Rules not taking effect
Apache must have AllowOverride All set in its virtual host configuration for .htaccess to be processed. If AllowOverride None is set, Apache ignores .htaccess entirely. Contact your hosting provider to verify this setting.
Frequently Asked Questions
Is .htaccess still relevant with modern WordPress hosting?
On Apache-based hosting (most shared hosting, many VPS setups), yes. On Nginx-based managed hosting (Kinsta, Flywheel), .htaccess is not used, the host handles equivalent configurations at the server level. Check your hosting stack before investing time in .htaccess tweaks.

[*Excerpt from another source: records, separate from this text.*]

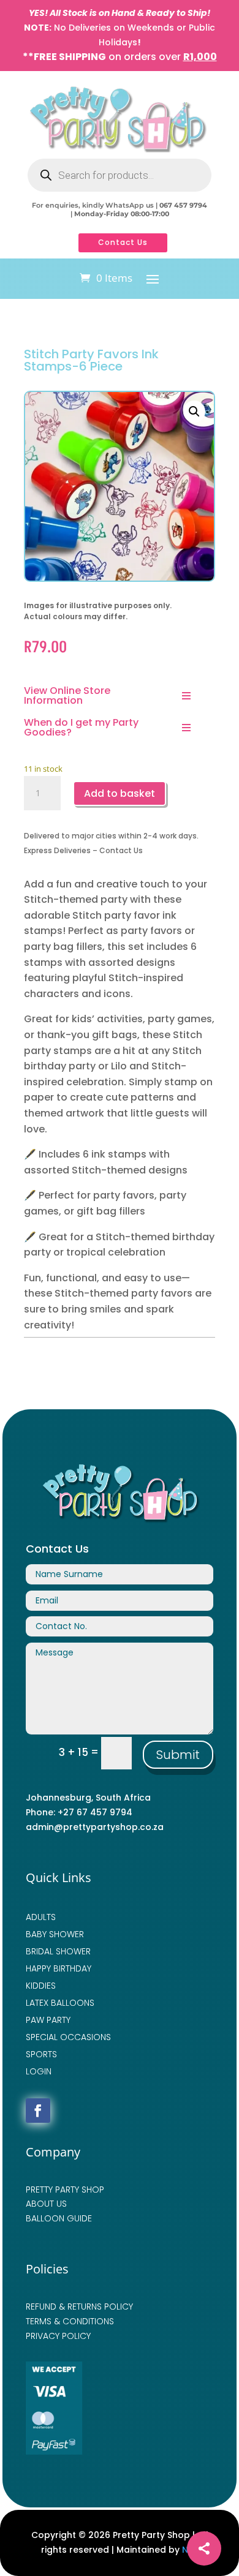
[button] (194, 412)
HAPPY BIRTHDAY (58, 1968)
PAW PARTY (48, 2020)
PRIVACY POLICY (58, 2336)
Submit (178, 1754)
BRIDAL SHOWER (58, 1951)
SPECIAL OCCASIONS (68, 2037)
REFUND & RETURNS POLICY (79, 2306)
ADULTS (41, 1917)
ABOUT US (46, 2204)
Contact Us (123, 242)
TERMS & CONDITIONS (70, 2321)
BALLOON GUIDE (59, 2218)
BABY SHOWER (55, 1934)
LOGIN (38, 2071)
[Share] (204, 2548)
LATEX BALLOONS (60, 2003)
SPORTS (41, 2054)
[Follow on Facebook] (38, 2110)
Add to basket (119, 793)
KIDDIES (41, 1985)
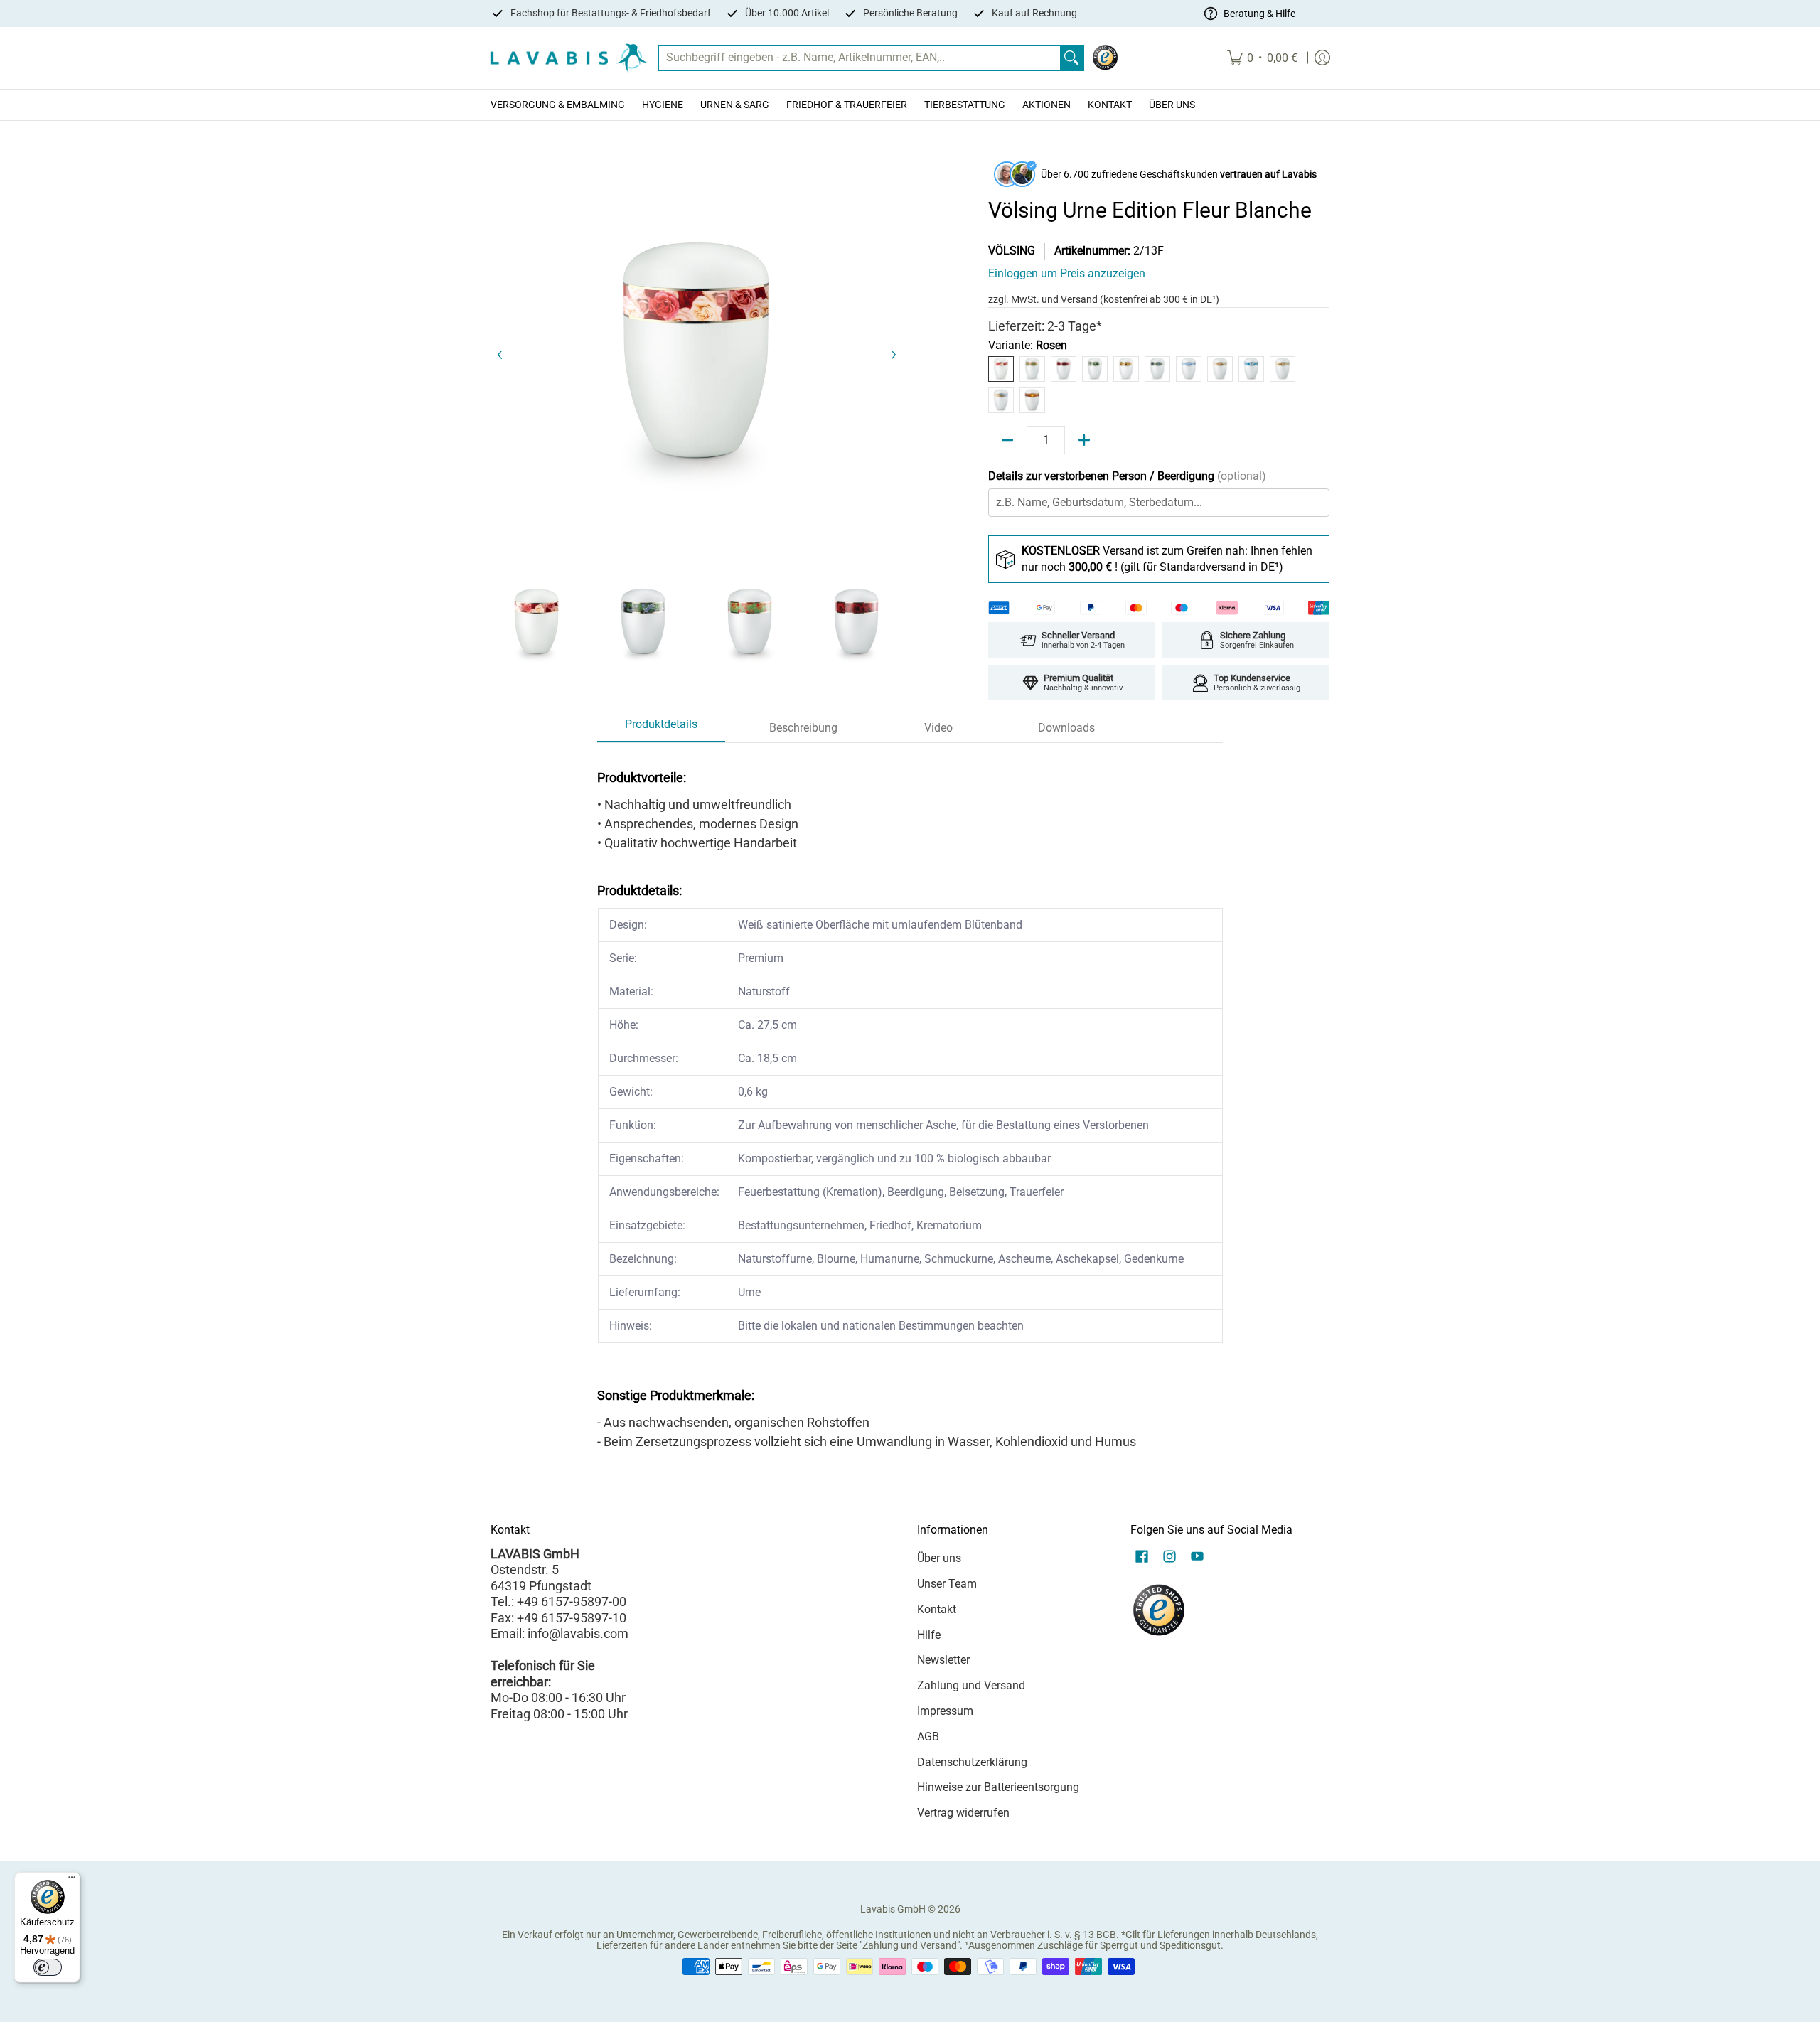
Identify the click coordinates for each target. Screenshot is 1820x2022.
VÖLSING (1011, 250)
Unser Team (947, 1583)
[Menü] (71, 1880)
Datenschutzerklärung (972, 1762)
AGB (928, 1736)
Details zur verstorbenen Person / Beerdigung (1127, 476)
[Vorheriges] (500, 354)
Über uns (939, 1558)
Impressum (945, 1711)
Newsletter (943, 1660)
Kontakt (936, 1609)
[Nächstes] (893, 354)
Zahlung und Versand (971, 1685)
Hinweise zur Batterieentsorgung (998, 1787)
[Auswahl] (1084, 440)
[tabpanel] (910, 1104)
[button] (1142, 1558)
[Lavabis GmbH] (568, 58)
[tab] (661, 728)
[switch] (47, 1967)
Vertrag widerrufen (963, 1812)
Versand (1080, 299)
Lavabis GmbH (893, 1909)
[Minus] (1007, 440)
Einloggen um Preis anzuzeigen (1066, 273)
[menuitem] (1262, 58)
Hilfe (929, 1635)
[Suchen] (1071, 58)
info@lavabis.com (578, 1633)
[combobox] (859, 58)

Can .htaccess changes break my site?
Yes. A syntax error causes a 500 Internal Server Error site-wide. Always back up the file before editing, make one change at a time, and test immediately. If your site goes down, rename or remove .htaccess via FTP/SSH to restore access.
Should I use a security plugin instead of .htaccess rules?
Both serve different purposes. .htaccess rules execute at the Apache level before PHP loads, making them faster and more resource-efficient. Security plugins (Wordfence, iThemes Security) provide broader protections (firewall, malware scanning, login limiting) that require PHP. The best approach is using both: .htaccess for server-level blocks and a security plugin for application-level protection.
Do I need all of these rules?
No. Start with the highest-impact rules: Force HTTPS, block XML-RPC, enable gzip compression, and set browser caching. Add additional security rules based on your specific threat model. The complete production template above includes the most universally beneficial rules.
How do .htaccess performance tweaks compare to a caching plugin?
They are complementary, not competing. .htaccess handles browser-side caching (telling browsers to store files locally) and compression. Caching plugins (WP Super Cache, W3 Total Cache, LiteSpeed Cache) handle server-side caching (generating static HTML from dynamic PHP). Use both for maximum WordPress performance.